This is part 2 of a 3 part blog post. The first one categorized various “disaster avoidance + disaster recovery” solutions. The 3rd post will talk about where the R&D and product development is taking us in the world of Disaster Avoidance and Disaster Recovery.
BTW – thank you to many on the EMC and VMware teams who have given great input on post I and II.
I’d strongly suggest starting with “Post I” – which you can read here.
OK – are you back?
While my personal favorites from Post I lead you to either decide you want either:
- Simplest solution, cleanest support model, best DR testing, and best RPO/RTO across the broadest set of failure conditions (it’s hard to argue with that list)– and therefore pick “solution 3” – the “classic Site Recovery Manager” solution.
OR
- if you HAVE to have non-disruptive workload mobility, but want a flexible solution, offering both non-disruptive workload mobility and disaster recovery, you need to accept more complexity. SRM is OUT because non-disruptive vMotion demands a single vCenter domain (with ANYONE’S storage model).

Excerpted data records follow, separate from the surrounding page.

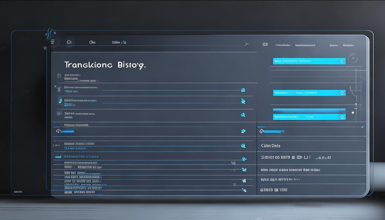The width and height of the screenshot is (385, 220).
Task: Open the hamburger menu at top left
Action: click(52, 42)
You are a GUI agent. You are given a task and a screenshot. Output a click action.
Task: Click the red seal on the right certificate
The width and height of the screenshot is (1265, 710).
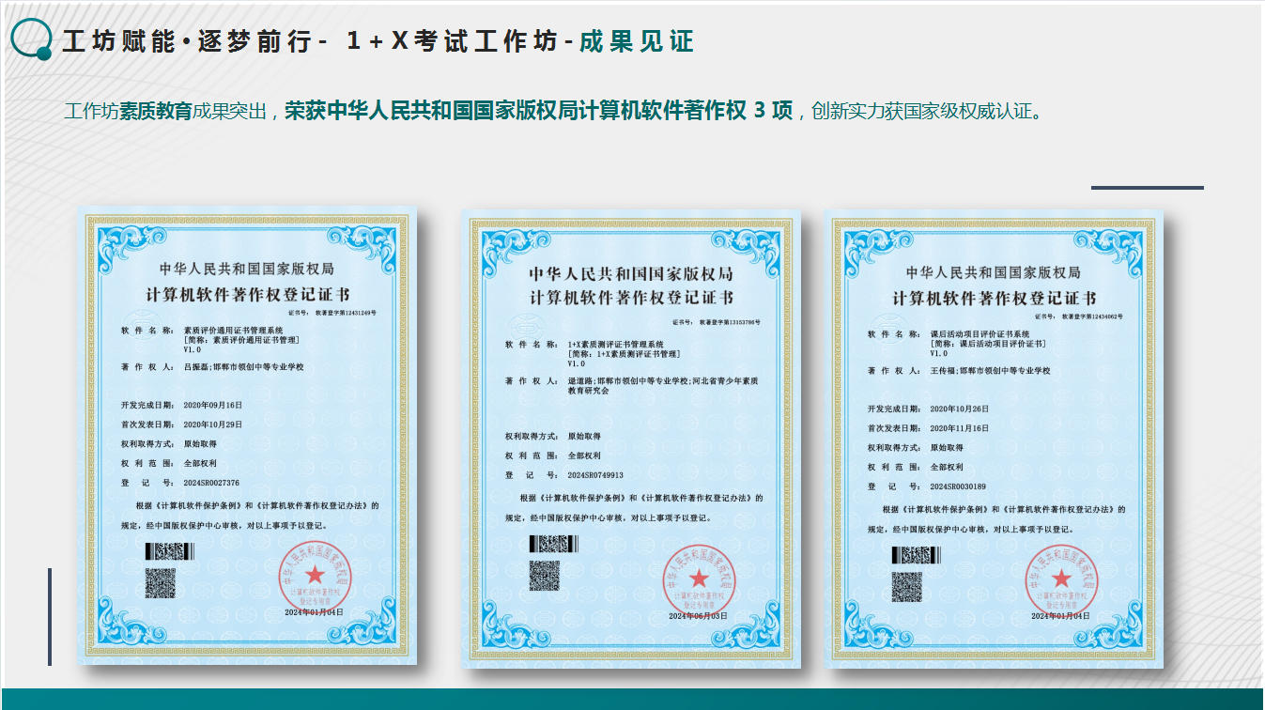pyautogui.click(x=1061, y=578)
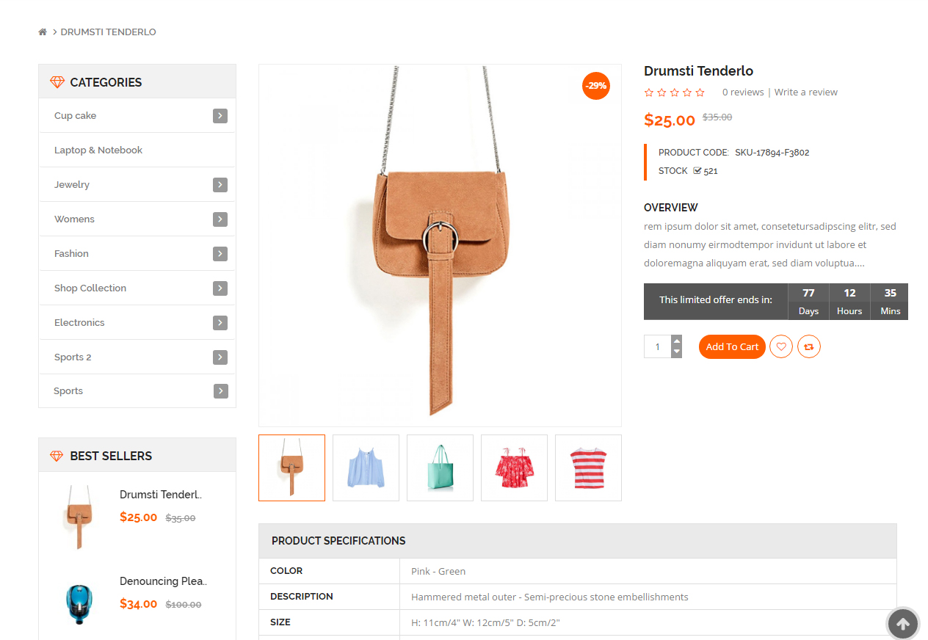Click Add To Cart button

tap(732, 347)
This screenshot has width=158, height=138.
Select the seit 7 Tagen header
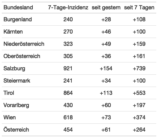pyautogui.click(x=139, y=8)
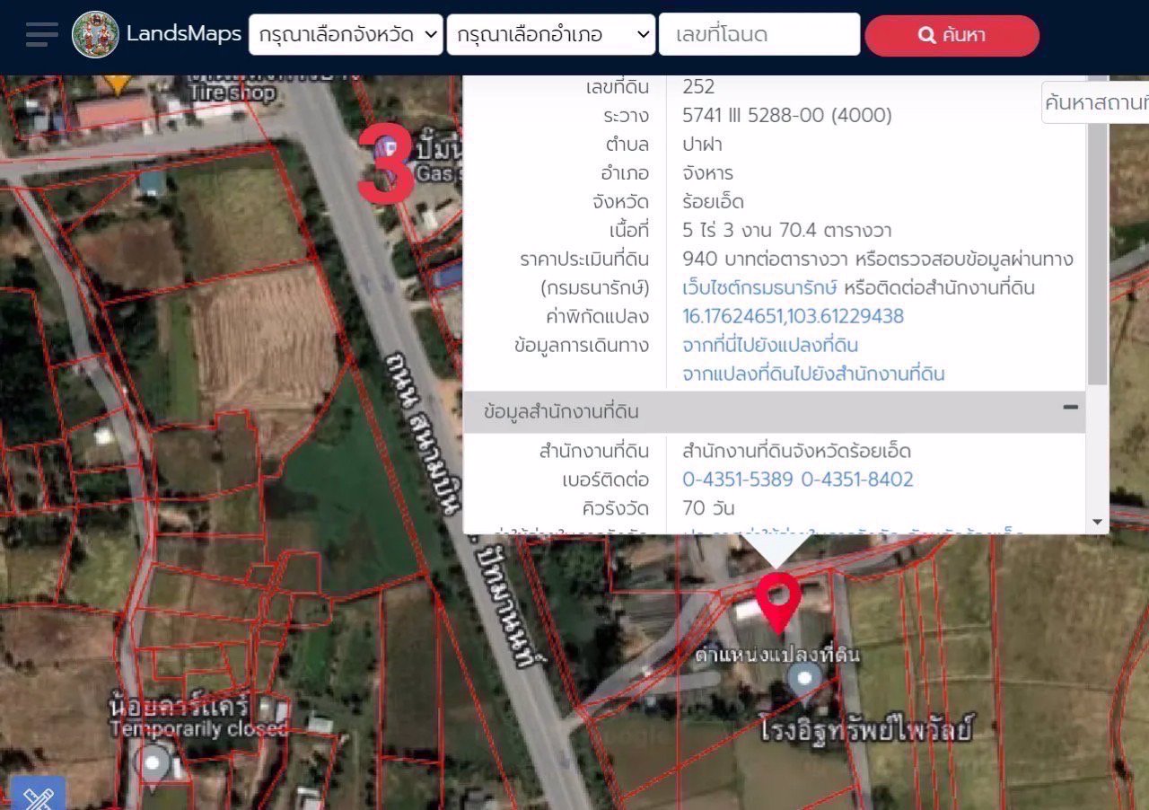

REMEMBER – CHOOSE WISELY HERE. Yes, SRM by definition means that it’s disruptive, but many, many customers use SRM for a highly automated, highly testable (though disruptive) mass workload mobility tool – migrating many many VMs between datacenters.
If you have given up on SRM because it’s got to be nondisruptive - that in turn demands that you are willing and able to sign up for the extra complexity of scripting and solution maintenance. If you’re in this category anyway, I would personally recommend “solution 2” – the “multiple separate VMware clusters” approach. That’s covered in this KB article.
… But, I can’t deny the interest people have in “solution 1” – the “single stretched VMware cluster” in spite of all the downsides I pointed out in Post I (strongly suggesting I’m wrong :-).
Let’s EXAMINE why people dig “solution 1 – Stretched HA clusters” (remember – all these have pros and cons):
- Sometimes, customers don’t have a second site, but rather a single campus. In that case, you’re often accepting that if it’s a total site disaster, you’re SOL – but “building” disasters are possible.
- While site partitions are certainly more frequent than site disasters, they are a lot more infrequent than host or path failures. If that’s the case, this solution gets you something pretty good – host/path failures redistribute loads between sites as VM HA response kicks in.
- Versus SRM, VM HA this provides host-level (and potentially with VM-level monitoring – fully automated restart and granularity of restart (i.e. it is on a per host/VM basis not a full recovery plan being executed). Note that while OK for this level of granularity, “fully automated” tends to be a bit more dangerous when you’re talking about a full site disaster – hence the “operator hits the ‘declare disaster’” model of SRM.
So – this post dives into the topic of Solution 1 – Stretched VM HA clusters more specifically. The topic, including tested and supported behavior in all sorts of failure modes (in this case with EMC VPLEX) is covered in this KB article.
The post will cover not only the VM HA topics, but will also deal specifically on the topic of EMC VPLEX, the partition state, and what it means to vSphere VM HA behavior. These are inextricably linked, and if you are not using EMC VPLEX, I would strongly suggest reaching out to your storage vendor and looking for similar info.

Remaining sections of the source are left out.